Pourquoi respire-t-on ?

Il y a des questions que l’on se pose même plus car cela nous paraît normal. Normal comme respirer. Alors pourquoi respire-t-on ? On peut répondre à juste titre : pour vivre. D’ailleurs à l’expression « vivre d’amour et d’eau fraîche », on devrait ajouter « et d’air pur ». A moins d’être un poisson. Et finalement lui même respire dans l’eau.

Vous commencez à vous dire que tout cela n’est pas simple ? Alors reprenons dans l’ordre. Si on respire, ce n’est pas que le corps aime l’air mais qu’il a besoin d’oxygène. Une fois arrivé dans les poumons, la machinerie se met en place. L’oxygène arrive dans les alvéoles, c’est-à-dire le fin fond des poumons après avoir traversé les bronches et les bronchioles. Ici, il est récupéré par les globules rouges. Ces derniers ont de l’hémoglobine dont l’atome de fer va accrocher notre cher O2. Et c’est parti pour le grand transport à travers tout le corps pour l’acheminer là où il est nécessaire : aux organes, aux cellules, aux muscles… Mais l’hémoglobine ne repart pas à vide, elle se recharge en CO2, c’est-à-dire en déchets.
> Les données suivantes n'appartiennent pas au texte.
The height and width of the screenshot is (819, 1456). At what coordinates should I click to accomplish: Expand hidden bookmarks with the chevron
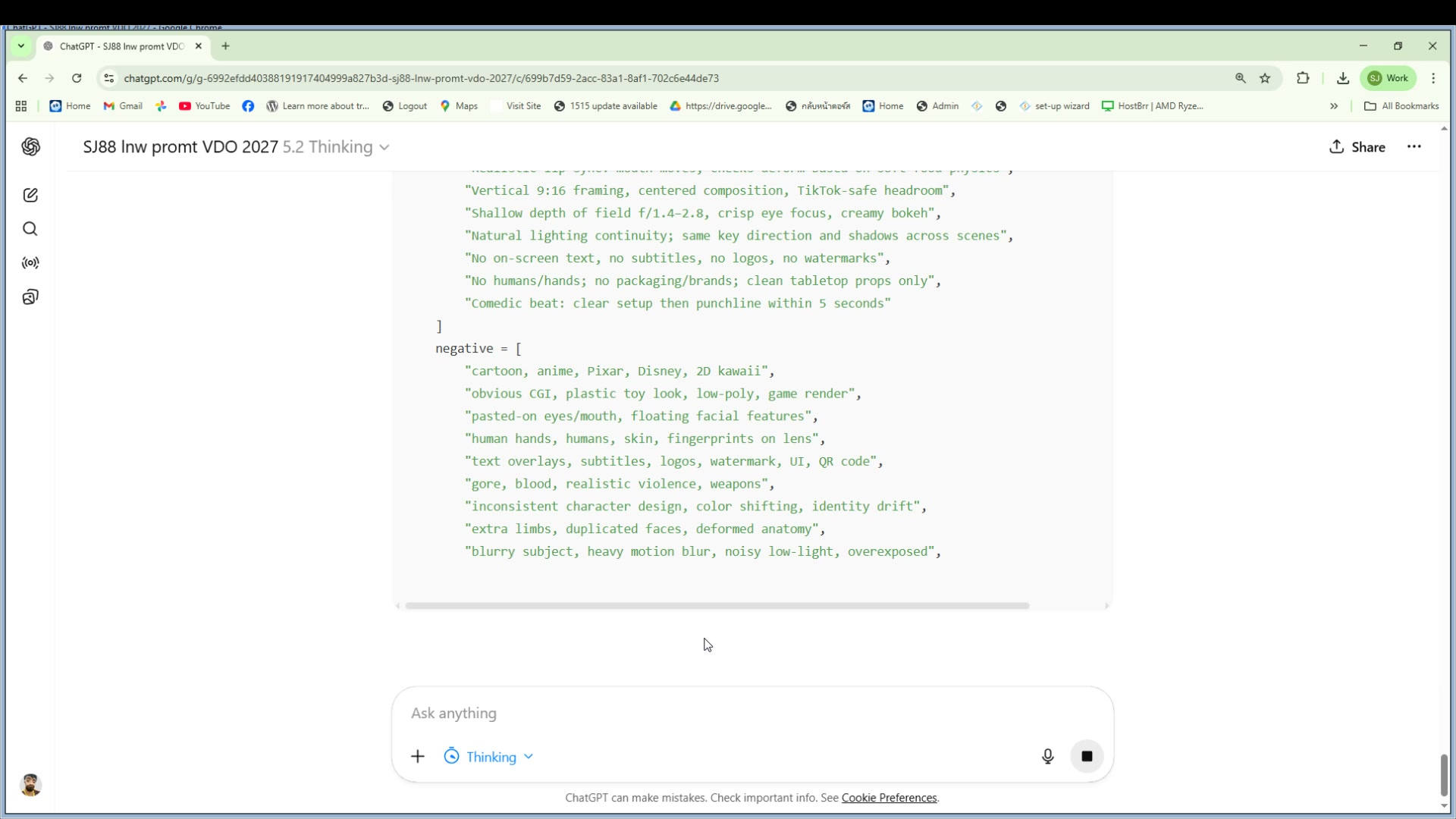click(1333, 106)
Elle les évacue dans le sens inverse, toujours grâce aux poumons lors de l’expiration. Inspirez, expirez, c’est la vie !

Calmez votre stress

Et maîtriser sa respiration a de nombreux atouts. D’abord, il faut veillez à ce que l’on respire comme à ce que l’on mange. La pollution atmosphérique a de graves conséquences sur le développement des poumons de nos enfants. Elle nous expose aussi à de nombreuses maladies pour ces effets cancérigènes, accentue les problèmes cardiovasculaires, les affections respiratoires… Et cela n’est pas anodin : pour l’OMS, la pollution de l’air est responsable d’au moins 7 millions de décès prématurés par an. Quand on sait que 9 personnes sur 10 respirent un mauvais air, le tableau s’assombrit d’année en année. Mais respirez un grand coup… cela réduit le stress et l’angoisse. En effet, l’habituelle injonction est juste. Une étude menée par des scientifiques américains de l’université de Stanford a montré l’action de la respiration sur un sous-groupe neuronal : plus on respire vite, plus il s’active. Plus on respire lentement et profondément plus on se calme et on se détend. Pffffffffff.